_Work task_:
Scan the entries below. Return every line that includes "list".

BEGIN

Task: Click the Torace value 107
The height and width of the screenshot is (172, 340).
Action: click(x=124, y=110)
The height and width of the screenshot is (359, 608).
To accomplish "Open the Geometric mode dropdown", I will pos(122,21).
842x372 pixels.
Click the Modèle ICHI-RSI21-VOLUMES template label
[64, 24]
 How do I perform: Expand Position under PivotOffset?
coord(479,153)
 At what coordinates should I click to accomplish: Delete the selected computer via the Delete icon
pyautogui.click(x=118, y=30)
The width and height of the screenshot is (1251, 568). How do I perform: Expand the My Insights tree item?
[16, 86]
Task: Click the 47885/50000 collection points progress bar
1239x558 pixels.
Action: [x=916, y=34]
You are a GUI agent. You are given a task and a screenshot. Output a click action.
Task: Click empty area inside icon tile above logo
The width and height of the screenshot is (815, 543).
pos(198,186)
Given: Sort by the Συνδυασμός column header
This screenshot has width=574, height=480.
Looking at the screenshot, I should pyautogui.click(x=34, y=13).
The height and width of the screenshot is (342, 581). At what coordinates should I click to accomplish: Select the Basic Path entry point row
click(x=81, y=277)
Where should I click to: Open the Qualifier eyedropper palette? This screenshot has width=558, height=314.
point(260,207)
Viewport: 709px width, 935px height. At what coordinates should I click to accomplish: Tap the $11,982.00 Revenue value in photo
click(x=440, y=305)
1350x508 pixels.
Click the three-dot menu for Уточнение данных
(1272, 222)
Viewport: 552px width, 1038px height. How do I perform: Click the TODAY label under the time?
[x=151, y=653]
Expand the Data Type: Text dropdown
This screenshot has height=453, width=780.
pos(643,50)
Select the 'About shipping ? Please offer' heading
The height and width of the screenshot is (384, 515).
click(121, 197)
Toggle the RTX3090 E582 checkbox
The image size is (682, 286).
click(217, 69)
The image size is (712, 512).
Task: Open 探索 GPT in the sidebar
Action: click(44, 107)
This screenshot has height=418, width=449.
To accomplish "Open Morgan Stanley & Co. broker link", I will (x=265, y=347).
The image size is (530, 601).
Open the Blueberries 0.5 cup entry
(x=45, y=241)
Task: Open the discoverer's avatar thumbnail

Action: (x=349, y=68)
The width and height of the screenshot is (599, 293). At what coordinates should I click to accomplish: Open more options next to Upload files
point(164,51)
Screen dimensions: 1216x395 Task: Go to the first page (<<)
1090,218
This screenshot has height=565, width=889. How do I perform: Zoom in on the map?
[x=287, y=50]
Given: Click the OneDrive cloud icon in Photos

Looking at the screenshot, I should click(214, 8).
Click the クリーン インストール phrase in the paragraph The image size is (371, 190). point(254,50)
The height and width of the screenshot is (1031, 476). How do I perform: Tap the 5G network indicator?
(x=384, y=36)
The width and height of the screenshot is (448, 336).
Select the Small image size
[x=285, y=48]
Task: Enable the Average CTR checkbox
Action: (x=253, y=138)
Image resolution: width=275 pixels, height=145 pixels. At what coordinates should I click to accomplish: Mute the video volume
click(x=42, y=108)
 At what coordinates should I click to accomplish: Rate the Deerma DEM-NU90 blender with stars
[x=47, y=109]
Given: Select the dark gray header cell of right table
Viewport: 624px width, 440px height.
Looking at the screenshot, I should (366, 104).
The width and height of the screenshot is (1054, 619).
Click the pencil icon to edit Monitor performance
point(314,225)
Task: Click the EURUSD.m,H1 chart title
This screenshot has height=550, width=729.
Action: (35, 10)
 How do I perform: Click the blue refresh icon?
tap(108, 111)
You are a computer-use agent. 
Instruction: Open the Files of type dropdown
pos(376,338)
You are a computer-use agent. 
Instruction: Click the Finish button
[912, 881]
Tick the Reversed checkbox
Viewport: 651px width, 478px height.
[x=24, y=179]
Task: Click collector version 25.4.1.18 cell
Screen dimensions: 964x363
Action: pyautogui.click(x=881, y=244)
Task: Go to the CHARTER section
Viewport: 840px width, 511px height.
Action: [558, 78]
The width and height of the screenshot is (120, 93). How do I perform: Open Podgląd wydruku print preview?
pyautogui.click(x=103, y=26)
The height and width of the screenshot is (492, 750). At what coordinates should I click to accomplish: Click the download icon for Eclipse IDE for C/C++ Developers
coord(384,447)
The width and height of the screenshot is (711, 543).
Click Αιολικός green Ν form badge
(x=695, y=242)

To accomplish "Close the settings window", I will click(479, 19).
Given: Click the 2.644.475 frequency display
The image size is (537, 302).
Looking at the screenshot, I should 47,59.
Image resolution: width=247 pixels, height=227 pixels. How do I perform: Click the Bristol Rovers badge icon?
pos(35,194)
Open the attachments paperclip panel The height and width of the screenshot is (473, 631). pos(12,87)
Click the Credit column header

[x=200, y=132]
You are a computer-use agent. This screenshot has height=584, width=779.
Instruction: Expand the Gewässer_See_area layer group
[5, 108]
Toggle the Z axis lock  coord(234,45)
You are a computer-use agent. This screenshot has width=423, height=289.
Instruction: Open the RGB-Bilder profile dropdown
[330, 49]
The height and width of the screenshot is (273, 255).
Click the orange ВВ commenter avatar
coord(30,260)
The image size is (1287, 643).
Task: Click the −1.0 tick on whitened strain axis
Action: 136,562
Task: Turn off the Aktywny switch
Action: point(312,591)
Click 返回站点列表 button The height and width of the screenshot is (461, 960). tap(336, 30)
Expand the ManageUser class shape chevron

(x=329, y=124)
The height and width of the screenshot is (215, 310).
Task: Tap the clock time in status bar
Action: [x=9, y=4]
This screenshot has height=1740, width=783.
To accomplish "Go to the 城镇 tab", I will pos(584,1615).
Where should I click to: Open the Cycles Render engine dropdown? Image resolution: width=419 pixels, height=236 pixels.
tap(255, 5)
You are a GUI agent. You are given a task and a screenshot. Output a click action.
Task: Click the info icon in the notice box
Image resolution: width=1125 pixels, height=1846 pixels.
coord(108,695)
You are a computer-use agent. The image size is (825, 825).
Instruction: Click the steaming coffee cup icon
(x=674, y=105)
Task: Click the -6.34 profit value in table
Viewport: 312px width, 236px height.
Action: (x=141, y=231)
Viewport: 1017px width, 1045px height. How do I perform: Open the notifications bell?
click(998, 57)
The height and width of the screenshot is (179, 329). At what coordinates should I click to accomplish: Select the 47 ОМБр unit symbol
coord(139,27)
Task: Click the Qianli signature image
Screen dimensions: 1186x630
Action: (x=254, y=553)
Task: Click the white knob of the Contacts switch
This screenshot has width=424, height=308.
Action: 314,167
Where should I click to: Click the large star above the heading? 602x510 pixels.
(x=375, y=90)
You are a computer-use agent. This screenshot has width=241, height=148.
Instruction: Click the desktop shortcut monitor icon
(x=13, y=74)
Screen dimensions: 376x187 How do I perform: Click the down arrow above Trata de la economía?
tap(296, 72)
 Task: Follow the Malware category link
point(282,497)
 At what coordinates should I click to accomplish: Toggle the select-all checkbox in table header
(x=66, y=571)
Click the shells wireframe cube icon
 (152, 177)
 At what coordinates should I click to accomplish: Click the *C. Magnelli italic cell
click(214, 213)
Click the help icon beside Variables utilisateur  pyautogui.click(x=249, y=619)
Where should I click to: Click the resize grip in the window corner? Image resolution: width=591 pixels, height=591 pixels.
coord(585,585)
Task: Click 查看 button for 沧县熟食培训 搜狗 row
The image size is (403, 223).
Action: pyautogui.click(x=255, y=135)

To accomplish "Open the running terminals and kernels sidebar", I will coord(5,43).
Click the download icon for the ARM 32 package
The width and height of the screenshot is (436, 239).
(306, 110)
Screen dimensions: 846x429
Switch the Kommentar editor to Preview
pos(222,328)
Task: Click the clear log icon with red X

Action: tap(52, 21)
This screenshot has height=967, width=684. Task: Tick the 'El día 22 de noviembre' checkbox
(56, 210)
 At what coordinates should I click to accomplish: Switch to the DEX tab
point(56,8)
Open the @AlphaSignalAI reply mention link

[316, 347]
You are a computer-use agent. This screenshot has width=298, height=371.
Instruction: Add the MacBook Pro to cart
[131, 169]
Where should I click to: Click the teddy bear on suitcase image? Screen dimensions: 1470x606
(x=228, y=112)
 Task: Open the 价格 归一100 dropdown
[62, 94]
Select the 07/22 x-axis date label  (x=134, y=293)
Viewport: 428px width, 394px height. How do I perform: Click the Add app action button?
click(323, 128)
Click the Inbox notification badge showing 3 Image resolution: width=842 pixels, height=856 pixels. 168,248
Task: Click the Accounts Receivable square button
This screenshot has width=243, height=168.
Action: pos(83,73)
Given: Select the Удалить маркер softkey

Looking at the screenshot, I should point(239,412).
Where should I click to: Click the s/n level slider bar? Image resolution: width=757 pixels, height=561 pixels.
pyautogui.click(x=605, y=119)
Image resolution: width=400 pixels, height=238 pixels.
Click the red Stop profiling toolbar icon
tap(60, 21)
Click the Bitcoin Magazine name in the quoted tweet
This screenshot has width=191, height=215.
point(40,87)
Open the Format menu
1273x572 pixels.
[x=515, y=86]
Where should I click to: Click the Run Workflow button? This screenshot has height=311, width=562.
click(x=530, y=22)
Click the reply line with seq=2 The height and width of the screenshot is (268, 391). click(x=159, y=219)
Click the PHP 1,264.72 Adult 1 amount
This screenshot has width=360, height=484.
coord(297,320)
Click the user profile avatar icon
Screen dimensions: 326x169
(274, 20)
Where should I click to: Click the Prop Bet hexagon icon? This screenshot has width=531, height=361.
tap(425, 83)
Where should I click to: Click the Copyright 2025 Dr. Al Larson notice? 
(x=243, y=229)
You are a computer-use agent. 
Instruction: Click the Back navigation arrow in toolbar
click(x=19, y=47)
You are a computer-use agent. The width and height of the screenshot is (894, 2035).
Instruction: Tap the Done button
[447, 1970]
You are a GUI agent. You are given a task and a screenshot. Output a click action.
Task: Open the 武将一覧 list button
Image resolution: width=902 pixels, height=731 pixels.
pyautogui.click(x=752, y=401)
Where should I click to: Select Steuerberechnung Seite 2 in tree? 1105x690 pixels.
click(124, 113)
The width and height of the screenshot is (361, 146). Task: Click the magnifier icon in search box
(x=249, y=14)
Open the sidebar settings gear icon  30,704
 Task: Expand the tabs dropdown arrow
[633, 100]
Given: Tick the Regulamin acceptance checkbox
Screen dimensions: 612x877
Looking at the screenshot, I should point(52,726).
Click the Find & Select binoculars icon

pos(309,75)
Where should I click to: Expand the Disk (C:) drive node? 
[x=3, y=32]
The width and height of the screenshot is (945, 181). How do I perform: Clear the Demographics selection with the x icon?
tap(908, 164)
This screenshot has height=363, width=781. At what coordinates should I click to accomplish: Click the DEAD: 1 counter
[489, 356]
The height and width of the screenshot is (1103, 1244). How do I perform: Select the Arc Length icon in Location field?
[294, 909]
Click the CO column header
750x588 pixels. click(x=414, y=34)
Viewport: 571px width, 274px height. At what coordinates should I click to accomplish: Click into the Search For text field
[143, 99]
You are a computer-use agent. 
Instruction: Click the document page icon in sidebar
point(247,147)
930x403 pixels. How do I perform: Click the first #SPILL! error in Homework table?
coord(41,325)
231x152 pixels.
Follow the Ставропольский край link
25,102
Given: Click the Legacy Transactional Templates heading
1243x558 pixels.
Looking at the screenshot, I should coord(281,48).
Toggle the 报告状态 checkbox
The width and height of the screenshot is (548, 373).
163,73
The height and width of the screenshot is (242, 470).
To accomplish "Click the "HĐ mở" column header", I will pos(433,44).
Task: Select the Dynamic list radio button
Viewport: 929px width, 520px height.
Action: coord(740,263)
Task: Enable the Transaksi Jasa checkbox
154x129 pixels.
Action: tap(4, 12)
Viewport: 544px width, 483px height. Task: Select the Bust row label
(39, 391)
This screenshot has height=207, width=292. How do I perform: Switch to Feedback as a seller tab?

END

_Problem solution_:
Task: Open the 武将一覧 list button
Task: Select the Dynamic list radio button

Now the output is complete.